28.11.10 | par Le Grincheux | Catégories: Mauvaise humeur

J'ai horreur d'abandonner un livre en chemin, même mauvais. Récemment, j'ai pu lire « les Bienveillantes » de Jonathan Littell. Je me disais naïvement que cet ouvrage devait être intéressant puisqu'il a obtenu le 26 octobre 2006 le Grand Prix du roman de l’Académie française, suivi du prix Goncourt le 6 novembre 2006. En décembre 2006, il a même été élu Meilleur livre de l'année 2006 par le magazine Lire, ce qui prouve que n'importe quel livre peut obtenir un prix littéraire.

Je n'ai aucune idée des autres livres en concurrence, mais vu la qualité « des Bienveillantes », ils ne devaient franchement pas être fameux. À moins qu'il ne s'agisse du thème abordé.

Faisons simple. Personnellement, je n'avais aucune idée de la biographie de l'auteur et j'ai directement attaqué ce pavé de neuf cents pages dans l'édition de la collection NRF. Le sujet principal est, à moins que je n'aie strictement rien compris à cet ouvrage, le fait que tout homme peut devenir un monstre et que sa monstruosité peut naître des événements. Jusque-là, pourquoi pas. Mais pourquoi vouloir à tout prix illustrer ce propos par l'histoire d'un allemand au cours de la seconde guerre mondiale ? Au bout des neuf cents pages d'une écriture inégale — j'ai compté une phrase qui faisait deux pages dans mon édition Gallimard NRF, ce qui fait tout de même beaucoup ! — ponctuées de scènes dont on se demande ce qu'elles viennent faire dans le récit, de digressions et d'invraisemblances, je n'arrive pas à savoir s'il s'agit d'une mystification, d'une authentique œuvre d'art ou d'un roman à ranger directement dans les oubliettes de l'histoire et juste bon à caler un meuble bancal.

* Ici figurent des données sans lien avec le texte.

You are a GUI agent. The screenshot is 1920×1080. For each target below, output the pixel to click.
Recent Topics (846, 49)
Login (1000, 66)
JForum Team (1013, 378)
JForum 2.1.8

J'ai quelques connaissances d'Allemand, de sérieuses connaissances même puisqu'à une certaine époque je lisais Kafka dans le texte, et je m'intéresse depuis assez longtemps à l'histoire de l'Europe entre 1919 et 1945. Même avec ce bagage, la lecture est ardue puisqu'il faut sans cesse se référer au lexique fourni en annexe pour les grades des différentes armes — à tel point que même l'auteur se prend par moment lui-même les pieds dans le tapis ce qui n'est que justice — et surtout aux organigrammes du régime nazi et de la machine militaro-politique qui lui n'est pas fourni.

Le narrateur principal, le docteur Maximilien Aue, a vécu toutes les grandes étapes de la seconde guerre mondiale en partant de simple militaire du Sicherheitsdienst dépendant du Schutzstaffel plus prosaïquement appelé SS. Il est assez amusant de constater que ce narrateur a pu grimper tous les niveaux de la hiérarchie jusqu'à avoir accès à Sperr ou au Reichsführer Heinrich Himmler, d'autant que le Sicherheitsdienst a toujours été en conflit plus ou moins ouvert avec l'Abwehr, service de renseignement de l'armée qui voyait le Schutzstaffel en général et le Sicherheitsdienst plutôt d'un mauvais œil. Jonathan Littell a même cru bon d'ajouter une scène dans laquelle le narrateur tordait le nez au chancelier Adolf Hitler dans son bunker alors qu'il recevait la Croix de guerre en or de ses mains à la suite de ses bons et loyaux services. On croit rêver !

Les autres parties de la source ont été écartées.